Posted on 07/14/2006 4:02:49 AM PDT by Chi-townChief
Target is putting plans to build three South Side stores "on hold" -- and making veiled threats to close existing Chicago stores -- if the City Council mandates wage and benefit standards for "big-box" retailers, African-American aldermen warned Thursday.
The saber-rattling is intensifying as the clock winds down toward a July 26 showdown vote on plans to make Chicago the nation's first major city to establish a "living wage" for stores with at least 90,000 square feet of space operated by retailers with $1 billion in sales.
Minneapolis-based Target becomes the second retailing giant to threaten to pull out of the lucrative Chicago market in a last-ditch effort to stop an ordinance championed by organized labor that breezed through the City Council's Finance Committee 15-6 and has attracted support from 33 aldermen.
WAGE WAR
The current federal minimum wage is $5.15 an hour. Illinois' minimum wage is $6.50
Most Chicago area Wal-Mart employees average $10.99 an hour, with just a few making the starting wage of $7.25 an hour, Wal-Mart spokesman John Bisio recently said.

__Requirement A__:
According to the news post about Target and the big-box wage ordinance, on what date is the City Council's showdown vote scheduled?

__Record list__:
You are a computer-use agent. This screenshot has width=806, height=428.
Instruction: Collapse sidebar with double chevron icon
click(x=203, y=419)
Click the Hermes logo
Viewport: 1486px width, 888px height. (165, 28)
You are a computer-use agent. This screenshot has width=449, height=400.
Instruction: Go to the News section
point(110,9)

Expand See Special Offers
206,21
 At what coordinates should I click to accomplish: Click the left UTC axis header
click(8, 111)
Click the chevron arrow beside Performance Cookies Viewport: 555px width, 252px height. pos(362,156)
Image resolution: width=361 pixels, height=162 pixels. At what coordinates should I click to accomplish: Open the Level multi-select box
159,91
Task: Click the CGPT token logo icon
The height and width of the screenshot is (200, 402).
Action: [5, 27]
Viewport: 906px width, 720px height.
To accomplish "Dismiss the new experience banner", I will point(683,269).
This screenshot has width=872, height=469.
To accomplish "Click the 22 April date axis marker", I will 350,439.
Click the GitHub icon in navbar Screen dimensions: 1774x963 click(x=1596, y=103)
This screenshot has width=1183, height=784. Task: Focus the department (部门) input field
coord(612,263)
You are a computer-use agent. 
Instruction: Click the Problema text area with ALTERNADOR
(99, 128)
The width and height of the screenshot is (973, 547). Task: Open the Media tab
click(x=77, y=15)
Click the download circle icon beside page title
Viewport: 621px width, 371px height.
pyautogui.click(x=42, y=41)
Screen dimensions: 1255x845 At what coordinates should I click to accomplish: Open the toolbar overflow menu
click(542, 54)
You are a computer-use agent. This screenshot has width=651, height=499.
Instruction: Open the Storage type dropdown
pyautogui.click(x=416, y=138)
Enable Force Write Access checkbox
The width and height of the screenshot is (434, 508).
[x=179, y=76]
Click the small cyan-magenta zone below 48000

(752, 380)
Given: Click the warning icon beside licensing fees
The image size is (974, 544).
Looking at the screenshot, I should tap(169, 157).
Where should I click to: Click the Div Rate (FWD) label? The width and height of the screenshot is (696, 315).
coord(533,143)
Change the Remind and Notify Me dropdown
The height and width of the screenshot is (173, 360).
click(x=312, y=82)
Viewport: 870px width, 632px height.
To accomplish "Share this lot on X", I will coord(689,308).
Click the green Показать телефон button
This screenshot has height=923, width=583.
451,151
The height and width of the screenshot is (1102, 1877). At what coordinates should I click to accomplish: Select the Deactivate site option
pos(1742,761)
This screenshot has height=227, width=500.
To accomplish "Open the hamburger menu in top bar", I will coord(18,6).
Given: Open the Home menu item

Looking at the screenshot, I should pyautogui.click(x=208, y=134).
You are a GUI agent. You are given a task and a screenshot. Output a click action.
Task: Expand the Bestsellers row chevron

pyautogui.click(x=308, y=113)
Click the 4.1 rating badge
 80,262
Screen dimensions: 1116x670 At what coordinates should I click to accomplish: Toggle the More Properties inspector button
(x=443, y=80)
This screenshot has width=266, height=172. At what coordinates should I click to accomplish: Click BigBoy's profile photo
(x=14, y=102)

__Requirement B__:
In the records, rename "Instruction" to "Command" in the stretch from the line containing "Click the Hermes logo" through the line containing "click(542, 54)", keeping everything else unchanged, and return only those lines.

__Full response A__:
July 26

__Full response B__:
Click the Hermes logo
Viewport: 1486px width, 888px height. (165, 28)
You are a computer-use agent. This screenshot has width=449, height=400.
Command: Go to the News section
point(110,9)

Expand See Special Offers
206,21
 At what coordinates should I click to accomplish: Click the left UTC axis header
click(8, 111)
Click the chevron arrow beside Performance Cookies Viewport: 555px width, 252px height. pos(362,156)
Image resolution: width=361 pixels, height=162 pixels. At what coordinates should I click to accomplish: Open the Level multi-select box
159,91
Task: Click the CGPT token logo icon
The height and width of the screenshot is (200, 402).
Action: [5, 27]
Viewport: 906px width, 720px height.
To accomplish "Dismiss the new experience banner", I will point(683,269).
This screenshot has width=872, height=469.
To accomplish "Click the 22 April date axis marker", I will 350,439.
Click the GitHub icon in navbar Screen dimensions: 1774x963 click(x=1596, y=103)
This screenshot has width=1183, height=784. Task: Focus the department (部门) input field
coord(612,263)
You are a computer-use agent. 
Command: Click the Problema text area with ALTERNADOR
(99, 128)
The width and height of the screenshot is (973, 547). Task: Open the Media tab
click(x=77, y=15)
Click the download circle icon beside page title
Viewport: 621px width, 371px height.
pyautogui.click(x=42, y=41)
Screen dimensions: 1255x845 At what coordinates should I click to accomplish: Open the toolbar overflow menu
click(542, 54)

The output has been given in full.